WHAT THE TASK REQUIRES: Could you filter the records below and return each line that holds "will"?

*** Opening SUPPLIED DATA ***

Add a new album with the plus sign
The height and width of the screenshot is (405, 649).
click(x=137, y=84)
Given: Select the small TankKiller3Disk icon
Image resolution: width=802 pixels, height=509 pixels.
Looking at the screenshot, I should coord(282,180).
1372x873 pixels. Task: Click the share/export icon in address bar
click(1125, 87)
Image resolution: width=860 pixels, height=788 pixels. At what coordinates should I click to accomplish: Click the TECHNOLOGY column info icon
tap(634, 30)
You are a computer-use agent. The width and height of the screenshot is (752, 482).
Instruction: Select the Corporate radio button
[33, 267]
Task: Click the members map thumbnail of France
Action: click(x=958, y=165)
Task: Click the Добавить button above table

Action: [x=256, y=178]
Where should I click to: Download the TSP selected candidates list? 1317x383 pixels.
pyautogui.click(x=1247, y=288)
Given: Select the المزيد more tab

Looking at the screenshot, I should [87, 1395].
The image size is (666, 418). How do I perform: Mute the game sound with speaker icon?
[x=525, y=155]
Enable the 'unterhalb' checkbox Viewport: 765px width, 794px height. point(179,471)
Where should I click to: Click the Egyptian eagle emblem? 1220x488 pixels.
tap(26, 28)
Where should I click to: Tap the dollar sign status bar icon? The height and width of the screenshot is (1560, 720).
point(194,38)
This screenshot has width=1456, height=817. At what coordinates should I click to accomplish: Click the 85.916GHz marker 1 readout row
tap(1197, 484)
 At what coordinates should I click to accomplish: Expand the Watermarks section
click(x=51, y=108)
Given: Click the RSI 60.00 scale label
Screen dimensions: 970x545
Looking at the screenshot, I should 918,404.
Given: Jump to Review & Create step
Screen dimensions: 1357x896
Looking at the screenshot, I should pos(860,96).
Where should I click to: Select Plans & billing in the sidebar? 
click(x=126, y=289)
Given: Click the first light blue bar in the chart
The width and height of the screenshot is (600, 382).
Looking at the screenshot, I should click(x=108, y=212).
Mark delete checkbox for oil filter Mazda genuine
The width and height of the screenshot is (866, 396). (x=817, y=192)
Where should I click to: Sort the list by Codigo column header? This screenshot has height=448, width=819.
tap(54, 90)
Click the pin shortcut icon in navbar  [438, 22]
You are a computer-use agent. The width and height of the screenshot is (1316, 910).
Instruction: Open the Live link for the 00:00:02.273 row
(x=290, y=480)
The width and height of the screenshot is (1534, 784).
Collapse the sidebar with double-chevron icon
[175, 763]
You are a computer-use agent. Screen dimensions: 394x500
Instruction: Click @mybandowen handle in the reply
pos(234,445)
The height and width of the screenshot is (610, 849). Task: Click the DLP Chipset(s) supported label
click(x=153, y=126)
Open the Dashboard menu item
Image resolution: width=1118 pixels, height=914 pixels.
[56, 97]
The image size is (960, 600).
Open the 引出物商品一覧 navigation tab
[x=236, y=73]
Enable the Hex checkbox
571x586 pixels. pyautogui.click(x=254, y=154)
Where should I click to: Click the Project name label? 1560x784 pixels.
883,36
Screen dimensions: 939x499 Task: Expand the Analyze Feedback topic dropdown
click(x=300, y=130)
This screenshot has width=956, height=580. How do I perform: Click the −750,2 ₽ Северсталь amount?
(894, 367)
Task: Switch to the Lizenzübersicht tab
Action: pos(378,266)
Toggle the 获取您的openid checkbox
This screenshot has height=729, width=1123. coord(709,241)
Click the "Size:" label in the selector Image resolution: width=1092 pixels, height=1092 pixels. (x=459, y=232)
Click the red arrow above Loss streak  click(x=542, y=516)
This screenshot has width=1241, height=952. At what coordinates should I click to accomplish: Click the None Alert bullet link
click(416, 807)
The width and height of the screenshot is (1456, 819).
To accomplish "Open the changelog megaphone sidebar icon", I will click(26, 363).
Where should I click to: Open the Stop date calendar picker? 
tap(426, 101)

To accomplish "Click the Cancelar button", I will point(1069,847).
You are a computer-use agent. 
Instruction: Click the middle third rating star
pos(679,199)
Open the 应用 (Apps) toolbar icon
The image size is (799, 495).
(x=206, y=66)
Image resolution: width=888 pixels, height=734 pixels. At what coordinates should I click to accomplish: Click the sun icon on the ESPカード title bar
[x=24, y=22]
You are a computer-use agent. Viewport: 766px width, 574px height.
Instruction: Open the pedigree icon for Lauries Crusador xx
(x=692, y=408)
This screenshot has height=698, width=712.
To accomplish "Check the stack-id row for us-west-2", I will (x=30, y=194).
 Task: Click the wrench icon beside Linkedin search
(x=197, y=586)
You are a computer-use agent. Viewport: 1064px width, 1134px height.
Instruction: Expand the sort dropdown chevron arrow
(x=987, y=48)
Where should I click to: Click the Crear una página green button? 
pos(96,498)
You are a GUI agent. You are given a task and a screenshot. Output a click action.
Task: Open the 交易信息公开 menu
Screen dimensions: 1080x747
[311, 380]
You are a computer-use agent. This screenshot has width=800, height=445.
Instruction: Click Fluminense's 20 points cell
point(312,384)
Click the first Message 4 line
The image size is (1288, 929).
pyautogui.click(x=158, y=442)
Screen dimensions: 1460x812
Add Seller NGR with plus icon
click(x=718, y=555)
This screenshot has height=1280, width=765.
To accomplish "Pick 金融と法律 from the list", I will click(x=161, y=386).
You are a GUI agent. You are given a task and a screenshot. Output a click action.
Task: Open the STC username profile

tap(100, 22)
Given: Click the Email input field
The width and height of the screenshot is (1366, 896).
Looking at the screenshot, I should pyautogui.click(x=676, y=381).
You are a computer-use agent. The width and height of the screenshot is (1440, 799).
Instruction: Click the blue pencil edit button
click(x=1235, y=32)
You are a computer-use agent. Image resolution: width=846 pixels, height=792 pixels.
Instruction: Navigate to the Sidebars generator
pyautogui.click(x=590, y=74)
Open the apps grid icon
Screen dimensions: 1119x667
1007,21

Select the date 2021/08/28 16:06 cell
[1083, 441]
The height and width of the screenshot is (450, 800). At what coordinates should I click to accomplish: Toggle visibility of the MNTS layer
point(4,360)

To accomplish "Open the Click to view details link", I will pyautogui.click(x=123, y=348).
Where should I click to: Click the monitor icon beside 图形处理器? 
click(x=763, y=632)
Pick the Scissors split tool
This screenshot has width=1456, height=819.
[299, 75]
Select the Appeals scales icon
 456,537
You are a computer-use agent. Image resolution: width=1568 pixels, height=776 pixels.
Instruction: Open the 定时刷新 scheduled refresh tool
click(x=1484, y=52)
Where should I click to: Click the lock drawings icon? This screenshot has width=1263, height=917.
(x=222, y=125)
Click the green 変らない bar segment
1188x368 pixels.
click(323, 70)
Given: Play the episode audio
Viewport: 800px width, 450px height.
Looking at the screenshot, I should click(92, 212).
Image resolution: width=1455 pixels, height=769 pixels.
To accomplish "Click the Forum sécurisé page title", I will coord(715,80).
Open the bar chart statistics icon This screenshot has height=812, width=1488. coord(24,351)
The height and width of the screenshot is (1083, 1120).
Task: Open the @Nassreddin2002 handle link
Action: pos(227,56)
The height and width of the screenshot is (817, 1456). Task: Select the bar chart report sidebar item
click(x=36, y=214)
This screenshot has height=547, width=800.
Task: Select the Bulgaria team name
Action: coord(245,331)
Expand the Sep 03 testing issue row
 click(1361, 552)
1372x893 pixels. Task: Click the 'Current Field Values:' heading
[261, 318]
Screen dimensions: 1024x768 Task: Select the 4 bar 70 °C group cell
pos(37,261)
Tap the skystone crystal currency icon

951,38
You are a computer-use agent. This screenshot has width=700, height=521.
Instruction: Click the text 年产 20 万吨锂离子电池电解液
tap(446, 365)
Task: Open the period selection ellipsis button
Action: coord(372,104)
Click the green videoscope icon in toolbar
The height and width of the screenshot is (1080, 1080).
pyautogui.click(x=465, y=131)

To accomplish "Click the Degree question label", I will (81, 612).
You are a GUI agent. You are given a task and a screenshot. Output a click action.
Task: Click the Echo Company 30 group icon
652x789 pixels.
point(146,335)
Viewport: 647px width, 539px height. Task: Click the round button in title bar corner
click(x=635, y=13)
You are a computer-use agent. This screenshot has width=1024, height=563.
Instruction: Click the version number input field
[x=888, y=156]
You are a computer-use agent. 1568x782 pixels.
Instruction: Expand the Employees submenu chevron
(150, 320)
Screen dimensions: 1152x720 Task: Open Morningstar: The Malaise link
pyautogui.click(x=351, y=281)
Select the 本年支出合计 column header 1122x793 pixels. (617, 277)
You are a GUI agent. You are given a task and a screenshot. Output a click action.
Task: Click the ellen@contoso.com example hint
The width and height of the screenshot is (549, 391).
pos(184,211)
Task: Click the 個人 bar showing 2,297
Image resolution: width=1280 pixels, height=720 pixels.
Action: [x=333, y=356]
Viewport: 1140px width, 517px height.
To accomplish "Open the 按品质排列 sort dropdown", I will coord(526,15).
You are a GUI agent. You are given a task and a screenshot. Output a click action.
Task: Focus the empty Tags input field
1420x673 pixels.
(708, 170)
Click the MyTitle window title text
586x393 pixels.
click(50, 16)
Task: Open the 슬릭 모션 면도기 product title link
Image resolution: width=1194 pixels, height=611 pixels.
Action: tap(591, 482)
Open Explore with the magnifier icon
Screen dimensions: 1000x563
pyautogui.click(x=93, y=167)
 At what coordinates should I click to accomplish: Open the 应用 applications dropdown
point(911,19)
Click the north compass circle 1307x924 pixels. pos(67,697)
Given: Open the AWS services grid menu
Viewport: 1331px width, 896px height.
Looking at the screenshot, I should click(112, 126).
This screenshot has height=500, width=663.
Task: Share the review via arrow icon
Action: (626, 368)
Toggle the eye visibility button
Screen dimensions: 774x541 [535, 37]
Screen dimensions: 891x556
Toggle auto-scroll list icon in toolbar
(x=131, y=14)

*** Closing SUPPLIED DATA ***

OUTPUT FOR THIS TASK:
To accomplish "Open the changelog megaphone sidebar icon", I will click(26, 363).
To accomplish "Click the Cancelar button", I will point(1069,847).
To accomplish "Check the stack-id row for us-west-2", I will (x=30, y=194).
To accomplish "Pick 金融と法律 from the list", I will click(x=161, y=386).
To accomplish "Open the Click to view details link", I will pyautogui.click(x=123, y=348).
To accomplish "Click the Forum sécurisé page title", I will coord(715,80).
To accomplish "Click the Degree question label", I will (81, 612).
To accomplish "Open the 按品质排列 sort dropdown", I will coord(526,15).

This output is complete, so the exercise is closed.